** PROBLEM **
Where does the string "click" occur in the records? Copy each line that holds it.

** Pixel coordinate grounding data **
--------

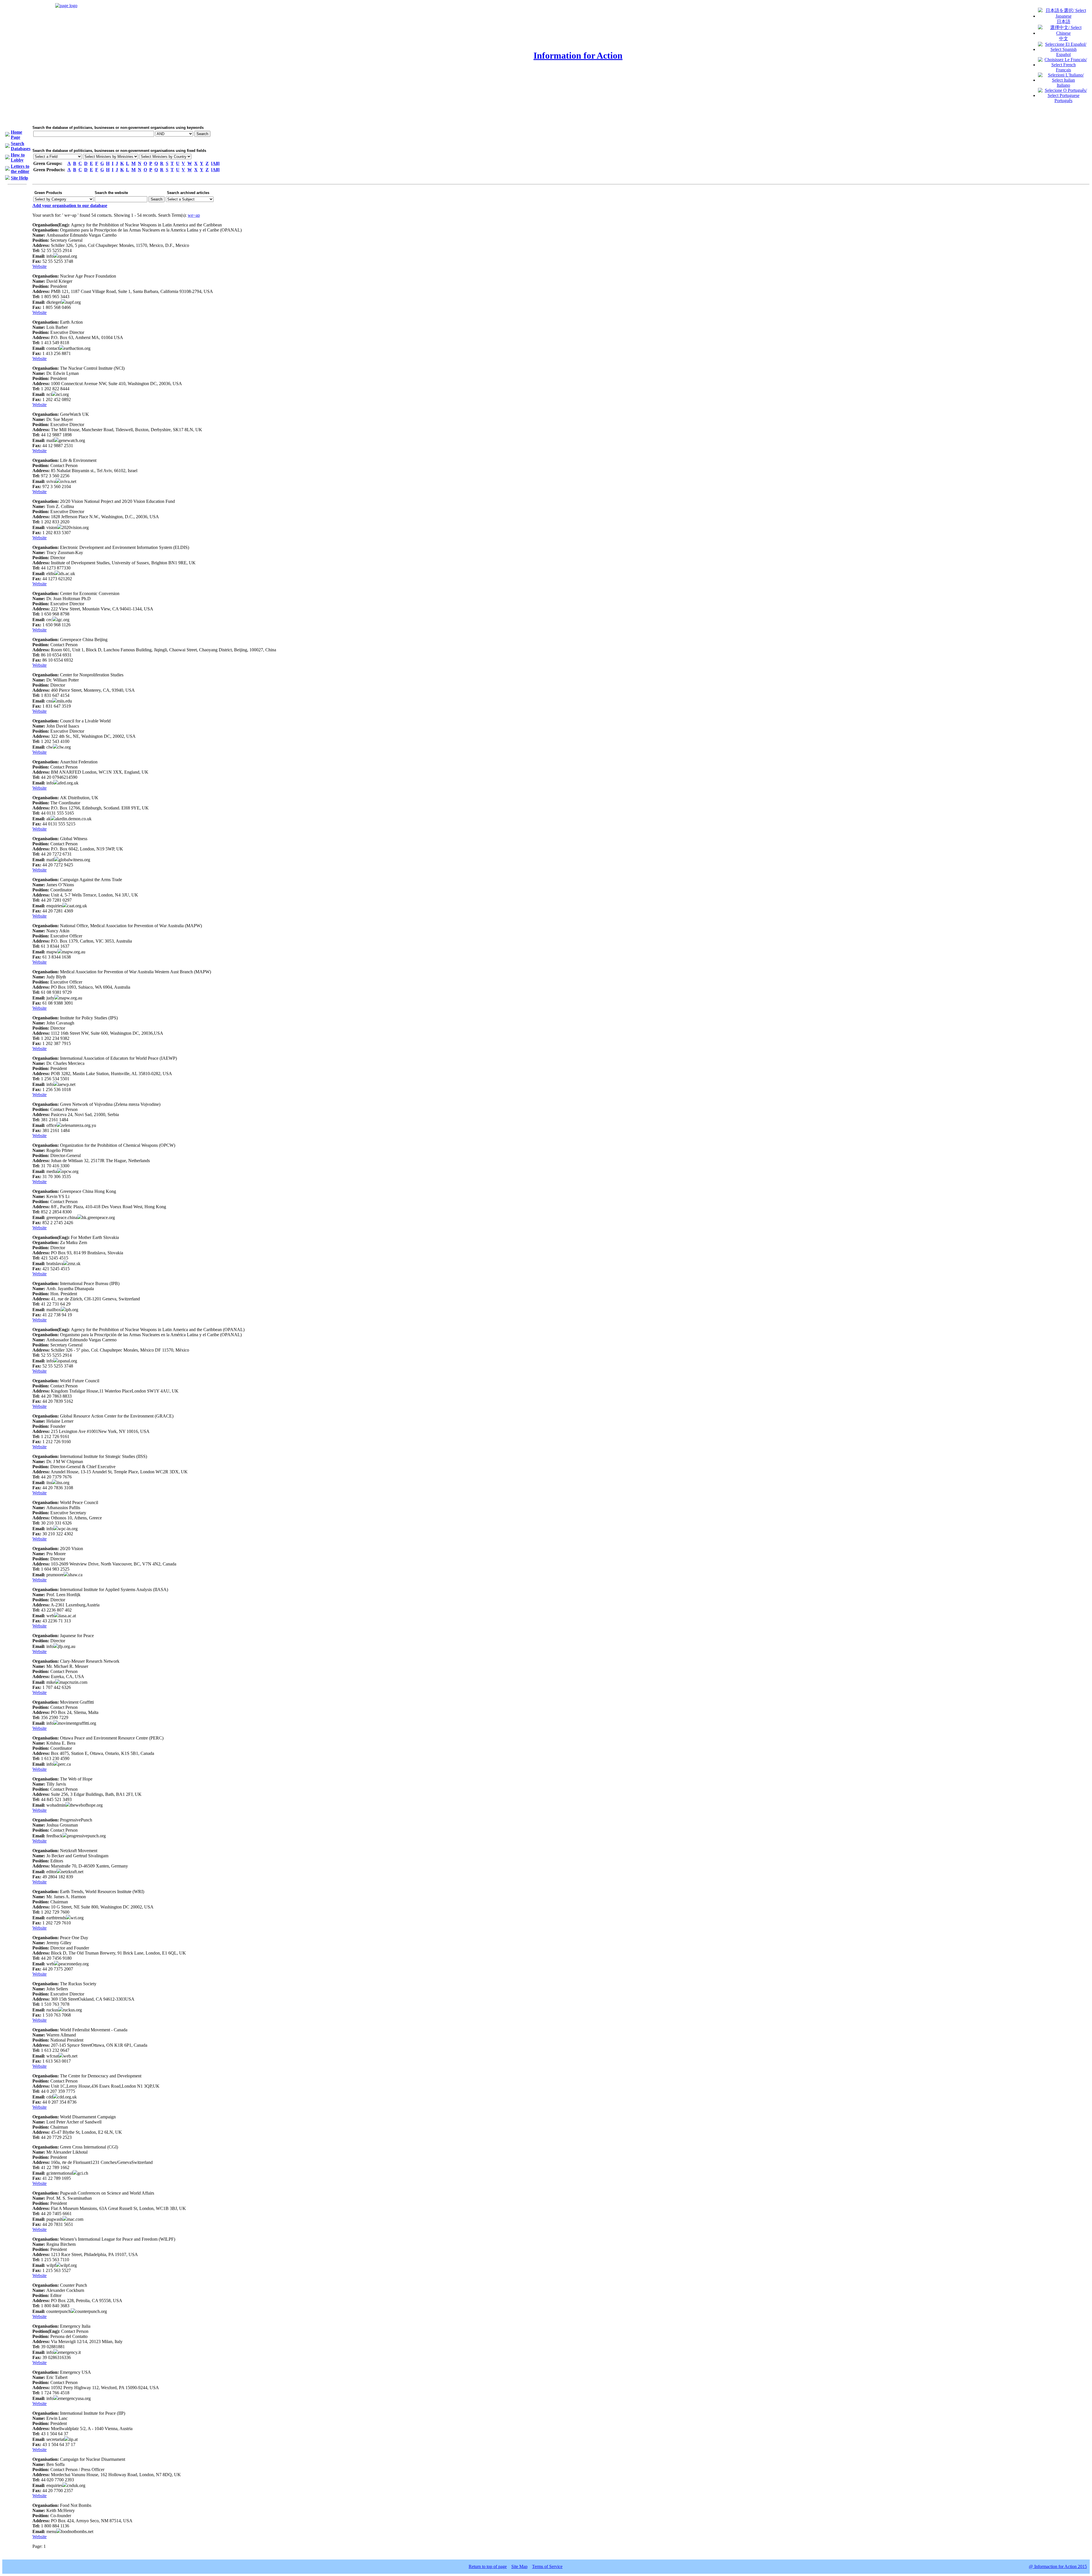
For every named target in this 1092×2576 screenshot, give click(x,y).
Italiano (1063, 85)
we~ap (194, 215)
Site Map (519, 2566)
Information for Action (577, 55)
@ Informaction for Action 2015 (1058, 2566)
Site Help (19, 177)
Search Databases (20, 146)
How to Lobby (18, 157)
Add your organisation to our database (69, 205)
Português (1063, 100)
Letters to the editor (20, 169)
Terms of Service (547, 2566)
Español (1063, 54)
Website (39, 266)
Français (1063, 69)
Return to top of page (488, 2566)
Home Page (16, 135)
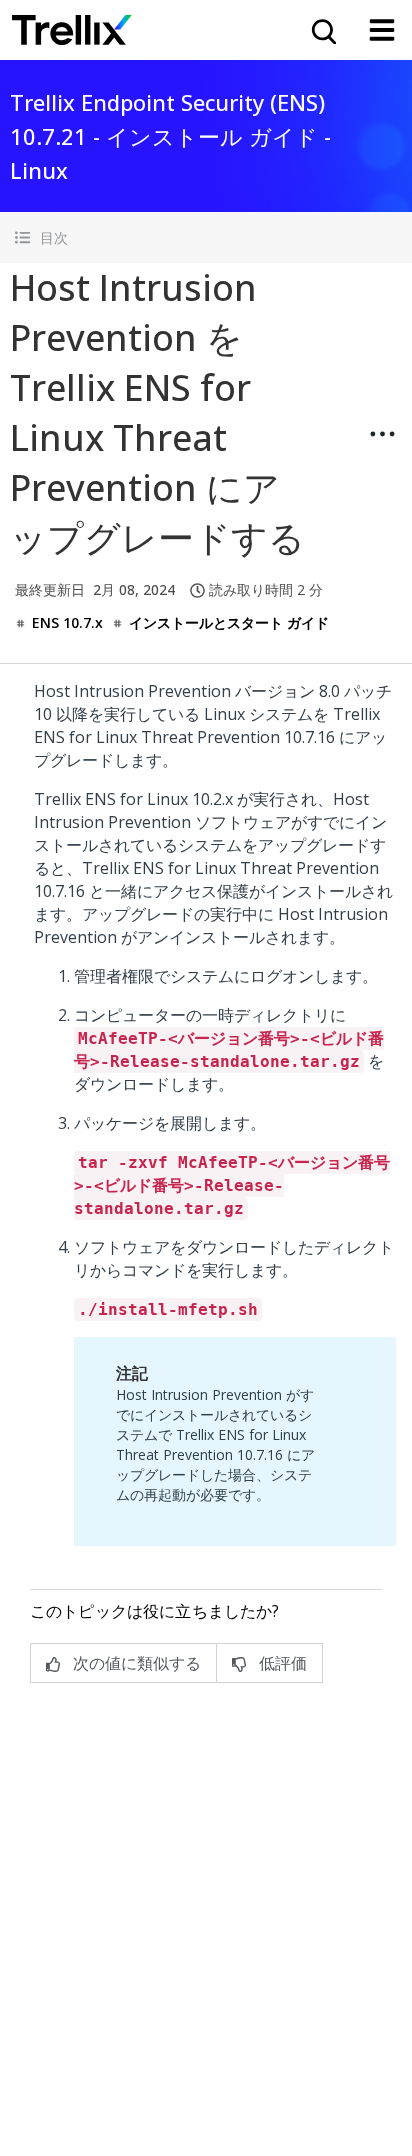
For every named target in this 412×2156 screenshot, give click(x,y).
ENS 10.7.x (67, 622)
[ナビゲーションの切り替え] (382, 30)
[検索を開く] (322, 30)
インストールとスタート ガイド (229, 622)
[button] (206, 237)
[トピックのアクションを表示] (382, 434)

--------

** WRITTEN RESPONSE **
For every named target in this 1092×2576 screenshot, give click(x,y).
For every named target in this 412×2156 screenshot, give click(x,y).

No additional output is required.